I was sitting in my bed reading a book on my Kindle. The window was open and there was a nice breeze flowing in from it. Suddenly, a gun shot rang out! I froze in place. I closed my Kindle so the light wouldn't give me away. It was 11:15 p.m. There was no good reason for anyone to be shooting a gun at that hour. My entire being was focused on listening for any more shots. I tried to determine how close the sound was. It was hard to tell because in the mountains sound travels and can even bounce back and forth among the hilltops. I was still frozen as I sat there in the dark listening for any more gunshots trying to decide if I should wake my son or not. He was at the other end of the RV camper. I didn't move. I sat there for over an hour listening and thinking. Thinking about what would happen if we were suddenly attacked by some crazy psycho person or gang of people. We were in the middle of nowhere on 10 acres of woodland. Thirty minutes from the nearest town. If anything were to happen, there was no relying upon calling 911 for help. We were on our own. Should I wake my son? What should I do? I sat there frozen. Listening and waiting. Waiting for something or nothing to happen. Then I thought, "does he even lock the doors at night?". That's when my heart started pounding harder.
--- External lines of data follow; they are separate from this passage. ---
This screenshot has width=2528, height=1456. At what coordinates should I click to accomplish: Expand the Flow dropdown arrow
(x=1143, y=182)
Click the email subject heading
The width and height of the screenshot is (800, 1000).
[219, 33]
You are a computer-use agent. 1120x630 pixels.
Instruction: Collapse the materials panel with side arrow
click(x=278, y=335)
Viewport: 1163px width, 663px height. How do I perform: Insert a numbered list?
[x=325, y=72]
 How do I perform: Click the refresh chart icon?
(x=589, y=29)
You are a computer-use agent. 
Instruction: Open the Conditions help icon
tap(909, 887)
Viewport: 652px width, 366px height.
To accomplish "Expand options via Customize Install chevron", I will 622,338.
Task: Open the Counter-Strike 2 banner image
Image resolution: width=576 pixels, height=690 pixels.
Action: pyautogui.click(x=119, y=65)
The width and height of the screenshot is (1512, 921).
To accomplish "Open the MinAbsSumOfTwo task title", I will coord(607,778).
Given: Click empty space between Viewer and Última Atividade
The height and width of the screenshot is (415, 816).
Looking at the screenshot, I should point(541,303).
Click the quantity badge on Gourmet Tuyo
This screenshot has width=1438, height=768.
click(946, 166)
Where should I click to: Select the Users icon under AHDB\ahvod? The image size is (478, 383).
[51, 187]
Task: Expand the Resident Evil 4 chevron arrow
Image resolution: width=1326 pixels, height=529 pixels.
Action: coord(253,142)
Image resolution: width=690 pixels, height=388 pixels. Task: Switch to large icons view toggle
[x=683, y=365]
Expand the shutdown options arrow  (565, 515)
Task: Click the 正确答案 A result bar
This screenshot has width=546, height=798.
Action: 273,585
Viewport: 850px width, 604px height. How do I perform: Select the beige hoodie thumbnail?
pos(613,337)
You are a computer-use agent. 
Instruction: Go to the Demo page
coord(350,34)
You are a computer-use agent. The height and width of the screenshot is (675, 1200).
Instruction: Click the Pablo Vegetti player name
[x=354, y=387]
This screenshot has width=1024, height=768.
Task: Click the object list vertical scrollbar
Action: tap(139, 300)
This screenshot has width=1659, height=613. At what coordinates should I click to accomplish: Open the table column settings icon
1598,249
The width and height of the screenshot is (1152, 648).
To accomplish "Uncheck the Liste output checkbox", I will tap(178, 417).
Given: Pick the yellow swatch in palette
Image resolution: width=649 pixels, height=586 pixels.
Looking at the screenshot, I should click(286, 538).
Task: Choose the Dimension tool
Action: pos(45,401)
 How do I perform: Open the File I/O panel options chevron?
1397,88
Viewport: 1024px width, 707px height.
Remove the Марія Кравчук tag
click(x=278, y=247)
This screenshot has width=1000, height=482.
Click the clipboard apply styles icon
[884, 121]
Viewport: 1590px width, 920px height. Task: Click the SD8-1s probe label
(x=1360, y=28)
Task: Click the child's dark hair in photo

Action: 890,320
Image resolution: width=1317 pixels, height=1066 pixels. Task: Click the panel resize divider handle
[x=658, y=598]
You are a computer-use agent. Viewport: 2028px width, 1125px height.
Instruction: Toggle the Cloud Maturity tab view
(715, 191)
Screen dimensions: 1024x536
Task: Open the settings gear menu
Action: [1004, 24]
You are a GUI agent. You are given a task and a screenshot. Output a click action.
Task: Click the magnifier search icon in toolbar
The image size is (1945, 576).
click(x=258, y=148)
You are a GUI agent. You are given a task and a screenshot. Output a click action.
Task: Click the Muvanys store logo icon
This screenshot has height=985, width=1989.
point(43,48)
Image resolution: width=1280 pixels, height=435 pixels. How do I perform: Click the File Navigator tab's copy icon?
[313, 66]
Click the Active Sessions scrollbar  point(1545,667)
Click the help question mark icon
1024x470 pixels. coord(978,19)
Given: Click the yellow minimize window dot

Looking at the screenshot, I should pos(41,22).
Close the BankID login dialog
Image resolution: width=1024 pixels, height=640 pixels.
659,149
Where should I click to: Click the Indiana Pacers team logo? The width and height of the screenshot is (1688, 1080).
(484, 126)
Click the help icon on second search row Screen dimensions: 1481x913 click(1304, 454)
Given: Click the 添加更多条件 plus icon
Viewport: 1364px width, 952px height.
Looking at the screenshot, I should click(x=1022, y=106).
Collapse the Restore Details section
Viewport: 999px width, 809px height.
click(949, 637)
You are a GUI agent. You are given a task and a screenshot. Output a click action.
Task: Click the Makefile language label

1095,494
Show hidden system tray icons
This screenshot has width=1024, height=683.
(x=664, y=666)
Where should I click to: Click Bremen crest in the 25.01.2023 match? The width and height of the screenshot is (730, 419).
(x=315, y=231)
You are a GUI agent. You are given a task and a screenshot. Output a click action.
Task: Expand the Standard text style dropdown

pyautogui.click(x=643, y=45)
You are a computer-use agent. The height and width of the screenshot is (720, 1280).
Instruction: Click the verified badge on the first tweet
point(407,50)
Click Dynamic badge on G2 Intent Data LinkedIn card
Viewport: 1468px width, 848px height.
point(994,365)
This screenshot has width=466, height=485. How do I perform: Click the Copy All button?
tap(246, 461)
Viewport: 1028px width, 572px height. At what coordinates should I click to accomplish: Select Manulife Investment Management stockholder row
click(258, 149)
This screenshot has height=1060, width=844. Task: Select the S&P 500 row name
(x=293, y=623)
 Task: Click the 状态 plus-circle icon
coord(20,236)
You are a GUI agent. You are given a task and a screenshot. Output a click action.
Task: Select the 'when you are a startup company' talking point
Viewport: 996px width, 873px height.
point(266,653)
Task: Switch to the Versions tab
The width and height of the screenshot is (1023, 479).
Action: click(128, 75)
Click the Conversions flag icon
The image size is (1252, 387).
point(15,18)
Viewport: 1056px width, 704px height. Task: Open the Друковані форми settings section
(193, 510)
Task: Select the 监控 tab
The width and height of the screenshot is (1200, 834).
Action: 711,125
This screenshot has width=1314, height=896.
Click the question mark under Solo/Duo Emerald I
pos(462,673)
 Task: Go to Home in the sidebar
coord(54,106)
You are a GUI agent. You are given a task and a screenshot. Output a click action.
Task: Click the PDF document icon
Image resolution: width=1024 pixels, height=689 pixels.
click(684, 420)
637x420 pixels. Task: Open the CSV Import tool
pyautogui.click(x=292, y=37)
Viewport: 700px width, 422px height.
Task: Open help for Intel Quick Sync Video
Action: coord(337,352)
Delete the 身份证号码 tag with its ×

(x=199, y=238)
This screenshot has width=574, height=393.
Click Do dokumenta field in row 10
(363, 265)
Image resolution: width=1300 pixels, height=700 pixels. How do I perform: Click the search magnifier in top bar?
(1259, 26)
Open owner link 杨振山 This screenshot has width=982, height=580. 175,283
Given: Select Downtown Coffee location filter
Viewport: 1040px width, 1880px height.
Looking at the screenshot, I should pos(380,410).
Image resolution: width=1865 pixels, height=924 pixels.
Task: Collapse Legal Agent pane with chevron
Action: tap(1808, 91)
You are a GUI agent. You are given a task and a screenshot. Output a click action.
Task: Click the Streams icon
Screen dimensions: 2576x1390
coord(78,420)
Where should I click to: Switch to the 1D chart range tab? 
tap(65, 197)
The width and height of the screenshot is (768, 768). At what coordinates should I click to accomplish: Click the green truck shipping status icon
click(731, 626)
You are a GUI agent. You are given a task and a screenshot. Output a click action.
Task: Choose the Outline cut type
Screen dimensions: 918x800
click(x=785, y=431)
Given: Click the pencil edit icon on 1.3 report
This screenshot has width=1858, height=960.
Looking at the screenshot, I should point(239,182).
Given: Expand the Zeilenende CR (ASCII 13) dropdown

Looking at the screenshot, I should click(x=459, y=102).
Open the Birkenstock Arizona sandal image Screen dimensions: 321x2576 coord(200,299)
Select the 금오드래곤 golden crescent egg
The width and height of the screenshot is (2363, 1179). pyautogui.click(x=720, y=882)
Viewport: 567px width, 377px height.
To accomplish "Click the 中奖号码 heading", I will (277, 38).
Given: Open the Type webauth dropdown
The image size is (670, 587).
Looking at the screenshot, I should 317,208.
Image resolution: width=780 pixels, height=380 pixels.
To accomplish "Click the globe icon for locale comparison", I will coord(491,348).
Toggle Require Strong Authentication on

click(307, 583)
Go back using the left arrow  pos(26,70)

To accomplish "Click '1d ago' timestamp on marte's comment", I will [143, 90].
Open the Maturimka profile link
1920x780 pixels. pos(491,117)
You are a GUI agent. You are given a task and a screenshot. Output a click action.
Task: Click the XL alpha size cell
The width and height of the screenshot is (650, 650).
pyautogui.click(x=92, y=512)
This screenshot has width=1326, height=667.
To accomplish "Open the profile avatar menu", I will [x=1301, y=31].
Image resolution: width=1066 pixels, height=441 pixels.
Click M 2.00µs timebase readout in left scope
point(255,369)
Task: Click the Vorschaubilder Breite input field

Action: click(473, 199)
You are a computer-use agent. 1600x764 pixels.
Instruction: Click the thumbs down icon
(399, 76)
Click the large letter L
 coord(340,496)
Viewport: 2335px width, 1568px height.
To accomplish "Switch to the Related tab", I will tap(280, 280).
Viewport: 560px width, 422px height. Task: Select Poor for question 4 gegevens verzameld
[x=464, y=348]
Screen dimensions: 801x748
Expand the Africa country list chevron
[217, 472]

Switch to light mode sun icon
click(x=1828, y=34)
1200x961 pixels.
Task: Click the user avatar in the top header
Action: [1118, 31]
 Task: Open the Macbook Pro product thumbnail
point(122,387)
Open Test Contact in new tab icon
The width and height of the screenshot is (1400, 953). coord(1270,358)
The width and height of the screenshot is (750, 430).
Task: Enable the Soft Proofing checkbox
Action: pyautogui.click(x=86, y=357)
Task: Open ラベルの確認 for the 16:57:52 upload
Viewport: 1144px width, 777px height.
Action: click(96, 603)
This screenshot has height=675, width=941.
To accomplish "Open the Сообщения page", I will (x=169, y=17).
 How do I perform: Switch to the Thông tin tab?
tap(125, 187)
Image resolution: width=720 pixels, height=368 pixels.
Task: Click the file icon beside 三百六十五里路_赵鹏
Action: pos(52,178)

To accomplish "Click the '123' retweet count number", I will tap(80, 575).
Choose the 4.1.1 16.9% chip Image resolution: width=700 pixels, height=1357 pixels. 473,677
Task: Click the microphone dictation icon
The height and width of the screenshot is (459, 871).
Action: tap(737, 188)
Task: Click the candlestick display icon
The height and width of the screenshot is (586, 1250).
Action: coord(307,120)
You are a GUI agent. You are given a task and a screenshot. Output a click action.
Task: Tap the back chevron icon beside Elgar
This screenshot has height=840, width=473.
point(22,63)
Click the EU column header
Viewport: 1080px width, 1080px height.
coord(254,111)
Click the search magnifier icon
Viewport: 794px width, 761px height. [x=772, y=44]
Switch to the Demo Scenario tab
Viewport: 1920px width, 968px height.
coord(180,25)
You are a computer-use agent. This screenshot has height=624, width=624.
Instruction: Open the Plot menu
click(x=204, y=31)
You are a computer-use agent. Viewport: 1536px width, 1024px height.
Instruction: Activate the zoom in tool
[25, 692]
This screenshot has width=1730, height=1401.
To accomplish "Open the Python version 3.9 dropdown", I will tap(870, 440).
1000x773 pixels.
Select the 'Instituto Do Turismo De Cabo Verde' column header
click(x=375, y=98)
No, this is not an intro to some fictional book. This is what I experienced when visiting my son last month in the Ozark Mountains. As I sat there listening and waiting I began thinking about what would happen if we were in a SHTF survival situation and we were being attacked. How would we get help? How would we protect ourselves? What would we have to do? What if we were grossly out numbered? Would we have the medical equipment and skills necessary to save our lives if we were attacked and shot? You know how the mind wonders and thinks of the worst case scenarios when it recognizes the fear in your chest. That's what I was doing.
In that SHTF scenario playing over and over in my mind, I knew I was somewhat safe where I was if any of that were to happen. After all, my son is a retired law enforcement officer, military veteran, and an EMT (I'm so proud of him!). But, what about when I returned home? What if we had to bug out into the woods, or worse yet, out into the open farmland? What if we hunkered down and stayed in our home and we were attacked? How would we handle the situation then?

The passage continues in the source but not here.